Result: Domain-Specific Performance

Findings:

Why News Failed:

Lesson: FileSense is optimized for structured, academic/professional documents. Not a one-size-fits-all solution.


4. Text Classification is Hard

Reality Check:

“Might be the most inefficient way to text classification, learning experience” — Development notes

What This Means:

Lesson: Be realistic about limitations. This is a learning project that works well for certain document types.


Technical Insights

SBERT Behavior

Discovery: SBERT embeddings have specific characteristics that affect classification.

Key Findings:

  1. Keyword Clustering
    • Keyword lists create denser semantic clusters
    • Natural sentences introduce variance
    • Isolated terms align better in embedding space
  2. Synonym Proximity
    • Related terms cluster naturally
    • “electricity, electrical, electromagnetism” are close in embedding space
    • Keyword lists leverage this automatically
  3. Grammatical Noise
    • Articles (“the”, “a”, “an”) dilute semantic signal
    • Verbs (“contains”, “includes”) add no classification value
    • Prepositions create unnecessary variance

Lesson: Understand your embedding model’s behavior. Don’t assume natural language is always better.


FAISS Performance

Discovery: FAISS is incredibly efficient for this use case.

Benchmarks:

Lesson: FAISS is perfect for local, offline vector search. No need for complex vector databases.


Gemini Integration

Discovery: Structured output with JSON schema is powerful but has quirks.

Best Practices:

  1. Clear Schemas
    schema = {
        "type": "object",
        "properties": {
            "folder_label": {"type": "string", "description": "..."},
            "description": {"type": "string", "description": "..."}
        },
        "required": ["folder_label", "description"]
    }
    
  2. Focused Examples
    • 15 examples covering edge cases
    • Concise format (not verbose)
    • Diverse subject coverage
  3. Temperature Tuning
    • 0.5 for generation (balanced creativity)
    • 0.2 for merging (more deterministic)

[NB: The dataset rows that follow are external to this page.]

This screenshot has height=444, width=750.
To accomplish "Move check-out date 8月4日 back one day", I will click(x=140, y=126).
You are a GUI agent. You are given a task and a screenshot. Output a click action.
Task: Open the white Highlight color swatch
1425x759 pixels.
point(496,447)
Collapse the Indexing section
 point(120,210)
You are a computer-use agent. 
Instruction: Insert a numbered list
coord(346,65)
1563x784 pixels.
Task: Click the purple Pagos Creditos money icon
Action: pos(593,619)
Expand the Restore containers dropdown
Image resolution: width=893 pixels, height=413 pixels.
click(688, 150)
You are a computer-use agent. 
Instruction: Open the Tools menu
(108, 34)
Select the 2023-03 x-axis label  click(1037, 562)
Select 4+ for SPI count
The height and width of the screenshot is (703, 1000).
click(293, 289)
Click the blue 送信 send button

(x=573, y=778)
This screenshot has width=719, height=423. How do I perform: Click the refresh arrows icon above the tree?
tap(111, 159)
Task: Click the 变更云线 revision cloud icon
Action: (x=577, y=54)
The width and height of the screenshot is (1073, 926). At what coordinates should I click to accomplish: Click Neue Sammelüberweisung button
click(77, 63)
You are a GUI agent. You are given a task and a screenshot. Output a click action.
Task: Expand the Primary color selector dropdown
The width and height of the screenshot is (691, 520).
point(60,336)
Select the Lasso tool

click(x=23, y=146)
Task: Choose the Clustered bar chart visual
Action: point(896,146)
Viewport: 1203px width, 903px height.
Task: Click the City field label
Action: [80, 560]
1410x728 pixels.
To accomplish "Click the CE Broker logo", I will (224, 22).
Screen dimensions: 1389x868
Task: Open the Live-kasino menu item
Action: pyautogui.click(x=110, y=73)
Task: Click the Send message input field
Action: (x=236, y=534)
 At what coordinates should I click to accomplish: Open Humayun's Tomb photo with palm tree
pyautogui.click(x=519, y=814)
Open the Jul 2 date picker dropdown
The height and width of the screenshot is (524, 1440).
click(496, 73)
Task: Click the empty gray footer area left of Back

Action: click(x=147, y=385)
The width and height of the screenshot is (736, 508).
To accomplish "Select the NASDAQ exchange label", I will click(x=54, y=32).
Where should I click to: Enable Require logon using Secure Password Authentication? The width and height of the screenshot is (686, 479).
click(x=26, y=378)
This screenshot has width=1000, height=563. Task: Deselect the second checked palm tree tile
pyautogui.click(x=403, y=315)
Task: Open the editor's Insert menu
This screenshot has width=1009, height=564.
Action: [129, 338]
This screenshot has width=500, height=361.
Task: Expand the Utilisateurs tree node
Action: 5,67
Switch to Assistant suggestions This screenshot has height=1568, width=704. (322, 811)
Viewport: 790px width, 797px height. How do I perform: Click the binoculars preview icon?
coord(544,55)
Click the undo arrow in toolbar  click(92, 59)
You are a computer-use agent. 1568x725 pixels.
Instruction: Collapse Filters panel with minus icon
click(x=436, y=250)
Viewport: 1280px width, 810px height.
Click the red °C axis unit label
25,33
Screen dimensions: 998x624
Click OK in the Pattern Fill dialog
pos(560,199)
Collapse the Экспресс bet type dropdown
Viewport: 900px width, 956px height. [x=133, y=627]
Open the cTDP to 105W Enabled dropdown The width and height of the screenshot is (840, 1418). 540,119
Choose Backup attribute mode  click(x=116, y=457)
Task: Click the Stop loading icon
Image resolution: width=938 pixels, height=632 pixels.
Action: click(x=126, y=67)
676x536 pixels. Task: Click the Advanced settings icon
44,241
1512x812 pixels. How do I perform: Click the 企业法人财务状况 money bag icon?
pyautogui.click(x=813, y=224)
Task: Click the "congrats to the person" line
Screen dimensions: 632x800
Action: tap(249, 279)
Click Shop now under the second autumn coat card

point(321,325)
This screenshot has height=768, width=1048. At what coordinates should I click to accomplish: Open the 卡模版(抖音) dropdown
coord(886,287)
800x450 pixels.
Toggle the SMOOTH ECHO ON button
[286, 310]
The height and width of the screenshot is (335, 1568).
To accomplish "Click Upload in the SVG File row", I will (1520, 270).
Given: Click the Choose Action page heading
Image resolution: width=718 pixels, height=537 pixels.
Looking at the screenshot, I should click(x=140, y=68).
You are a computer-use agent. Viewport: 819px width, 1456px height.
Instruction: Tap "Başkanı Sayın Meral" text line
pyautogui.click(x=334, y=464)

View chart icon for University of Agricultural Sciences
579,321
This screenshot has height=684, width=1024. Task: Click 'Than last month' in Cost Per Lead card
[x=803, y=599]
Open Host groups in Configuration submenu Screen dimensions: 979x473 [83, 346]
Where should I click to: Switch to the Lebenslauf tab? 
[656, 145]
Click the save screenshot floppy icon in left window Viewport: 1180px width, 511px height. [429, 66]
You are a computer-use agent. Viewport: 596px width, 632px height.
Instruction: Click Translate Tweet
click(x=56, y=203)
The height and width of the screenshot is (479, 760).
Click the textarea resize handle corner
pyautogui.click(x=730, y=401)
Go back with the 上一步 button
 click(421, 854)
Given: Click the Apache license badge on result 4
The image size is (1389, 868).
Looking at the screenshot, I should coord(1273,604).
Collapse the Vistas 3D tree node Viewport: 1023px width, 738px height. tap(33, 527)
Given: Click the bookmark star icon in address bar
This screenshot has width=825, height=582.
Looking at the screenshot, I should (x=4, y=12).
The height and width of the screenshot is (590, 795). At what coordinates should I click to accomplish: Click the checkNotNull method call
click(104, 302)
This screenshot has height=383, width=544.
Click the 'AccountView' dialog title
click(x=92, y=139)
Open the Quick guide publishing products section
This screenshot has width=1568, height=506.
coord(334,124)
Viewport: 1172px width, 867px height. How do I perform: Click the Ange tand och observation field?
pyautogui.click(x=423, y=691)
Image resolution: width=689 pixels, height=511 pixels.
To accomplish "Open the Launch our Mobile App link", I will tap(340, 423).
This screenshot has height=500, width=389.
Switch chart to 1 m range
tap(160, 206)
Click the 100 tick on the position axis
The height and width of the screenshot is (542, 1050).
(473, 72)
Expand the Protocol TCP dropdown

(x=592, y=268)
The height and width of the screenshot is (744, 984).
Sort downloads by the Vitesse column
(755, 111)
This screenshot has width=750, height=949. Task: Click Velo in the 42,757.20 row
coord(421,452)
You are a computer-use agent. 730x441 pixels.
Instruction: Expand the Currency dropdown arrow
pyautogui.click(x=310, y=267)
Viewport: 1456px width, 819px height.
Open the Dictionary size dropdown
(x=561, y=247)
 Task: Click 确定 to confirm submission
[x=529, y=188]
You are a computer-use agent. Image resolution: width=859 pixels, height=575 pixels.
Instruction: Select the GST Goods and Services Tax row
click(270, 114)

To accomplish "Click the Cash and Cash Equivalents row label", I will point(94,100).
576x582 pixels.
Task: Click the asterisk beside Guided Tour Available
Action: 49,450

Lesson: Structured LLM output requires careful prompt engineering and schema design.


Development Challenges

Challenge 1: Merging Metadata

Problem: When a new file matches an existing label, how to update the description without losing information?

Solution: Hard-merge logic that preserves ALL unique terms.

# Old → LLM → New
# Ensures no terms are dropped
for term_list in (old_terms, llm_terms, new_terms):
    for term in term_list:
        if term.lower() not in seen:
            final_terms.append(term)

Lesson: When dealing with user-generated data, never lose information. Always append, never replace.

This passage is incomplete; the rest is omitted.